IV. No lo sé, no puedo asegurarlo. Lo único que puedo asegurar es que ya hace mucho tiempo que creo que toda mi vida se resume en que desde cualquier sitio en el que esté en cualquier momento siempre hay una distancia de 106 miles to Chicago* y la culpa es de John Belushi. Supongo que por su culpa también adoro más que nada en este mundo pasear por las universidades norteamericanas para ver si alguna hermandad está haciendo alguna fiesta toga como John Blutarski y sus amigos en National Lampoon's Animal House.

Me imagino que en este momento ya podéis entender la razón por la que este fin de semana pasado he disfrutado como un niño pequeño con los partidos de la semana de rivalidades de la NCAA Football.

Por culpa, principalmente, de un cómico.

Y, en parte, también de los videojuegos.

La mayoría de vosotros creeréis que esos dos son un par de motivos insólitos y fortuitos, pero, en realidad, os aseguro que se trata de un par de motivos totalmente razonados e inevitables.


*Un yottametro es la medida de longitud más grande aprobada por el Sistema Internacional de Unidades. Su símbolo es Ym y equivale a un cuatrillón de metros (es decir, 1.000.000.000.000.000.000.000.000 metros). Normalmente, un yottametro se utiliza para medir distancias intergalácticas, al igual que se usan también los pársecs o los años luz.

*Sin ninguna duda, las películas de Kevin Smith fueron mi adicción preferida en los años noventa.
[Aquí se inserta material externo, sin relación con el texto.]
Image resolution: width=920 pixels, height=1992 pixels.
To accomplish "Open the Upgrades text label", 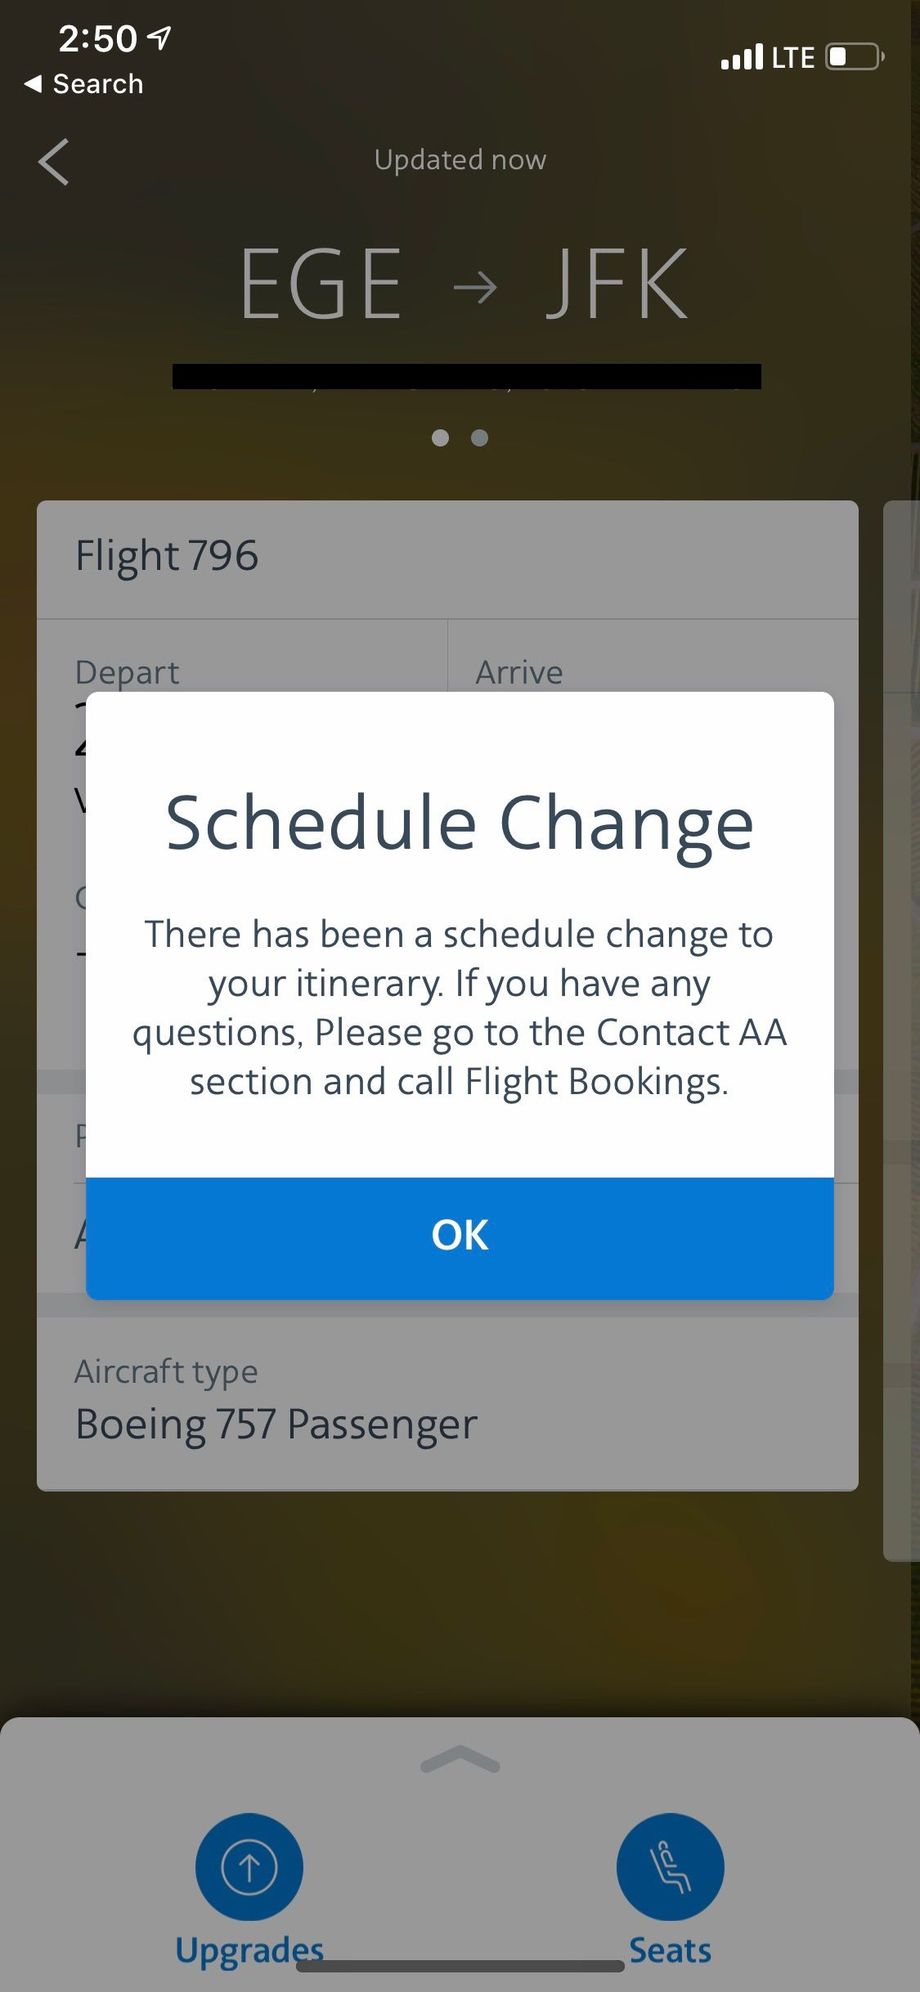I will [x=249, y=1950].
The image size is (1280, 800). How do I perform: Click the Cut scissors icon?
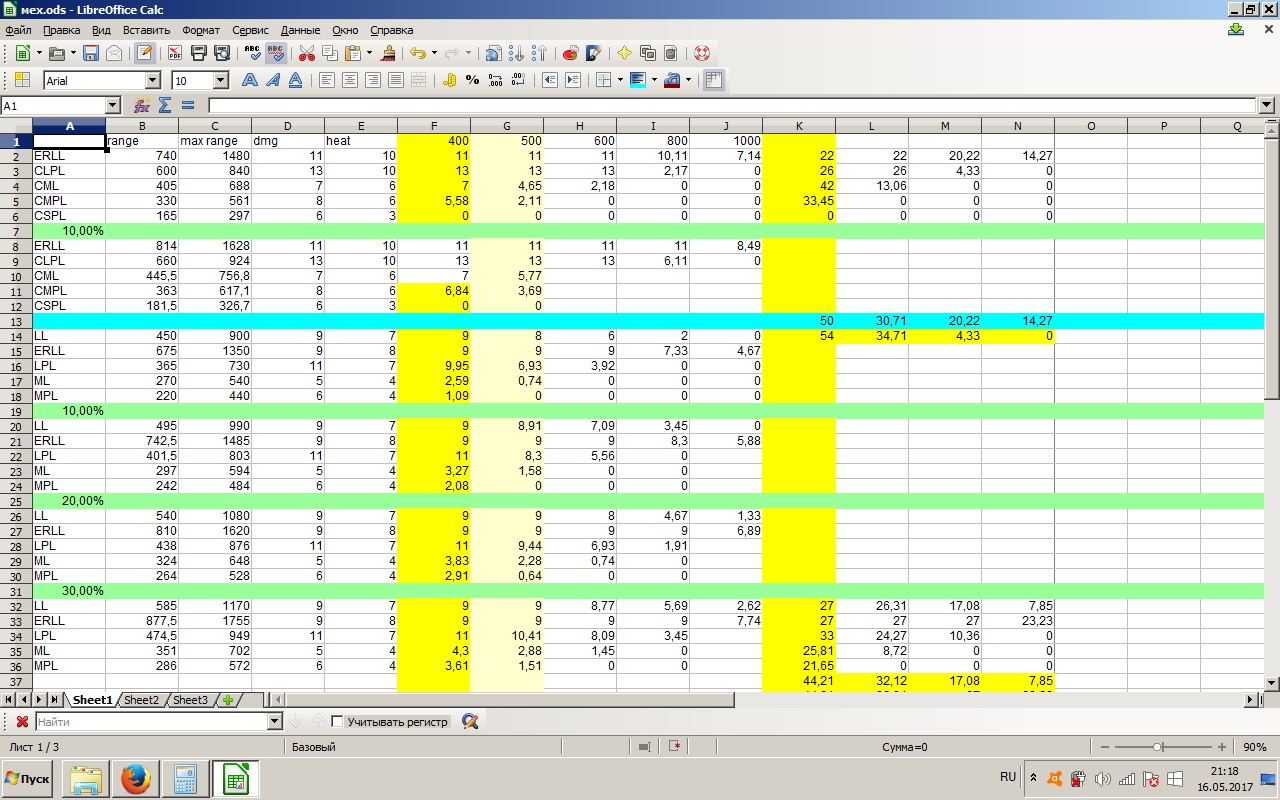point(306,53)
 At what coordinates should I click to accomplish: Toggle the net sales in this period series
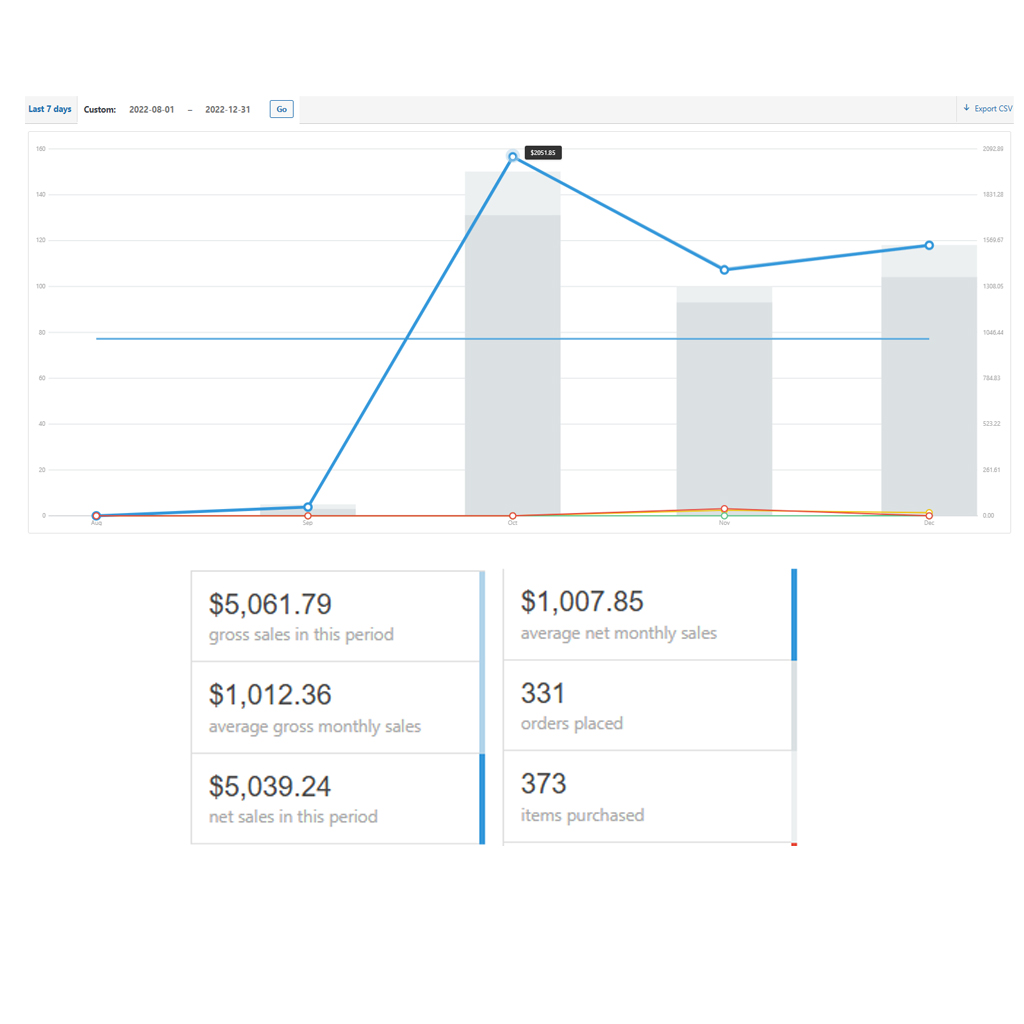[335, 798]
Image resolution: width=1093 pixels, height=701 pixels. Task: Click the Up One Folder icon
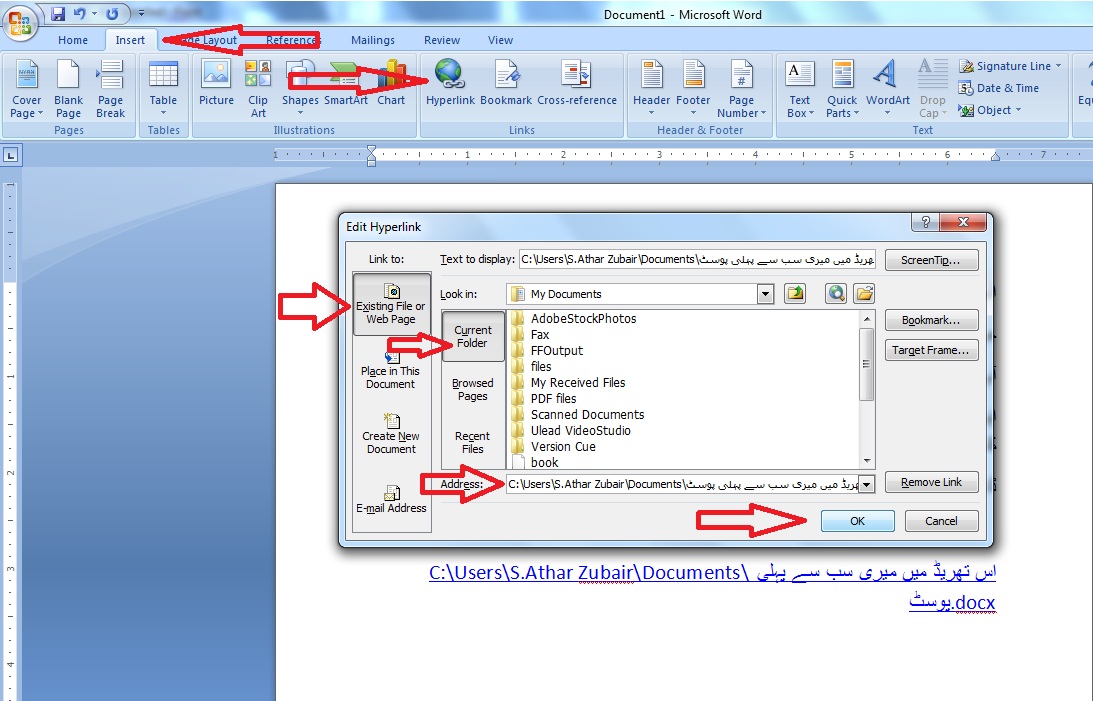(x=795, y=294)
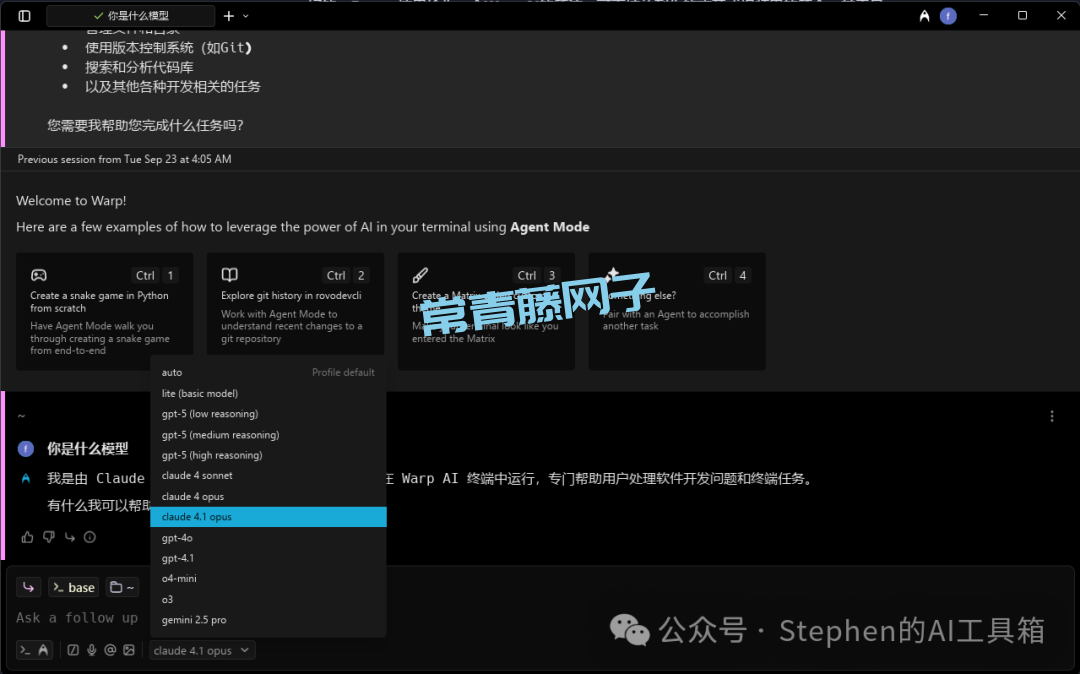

*Traducción: 170 kilómetros hasta Chicago. Es parte del diálogo de una de las escenas más icónicas de la película Blues Brothers: “It's 106 miles to Chicago, we've got a full tank of gas, half a pack of cigarettes, it's dark and we're wearing sunglasses/Hit it!” (Traducción: Hay 170 kilómetros hasta Chicago, tenemos el depósito de gasolina lleno, medio paquete de cigarrillos, está oscuro y nosotros llevamos gafas de sol/¡Arranca!).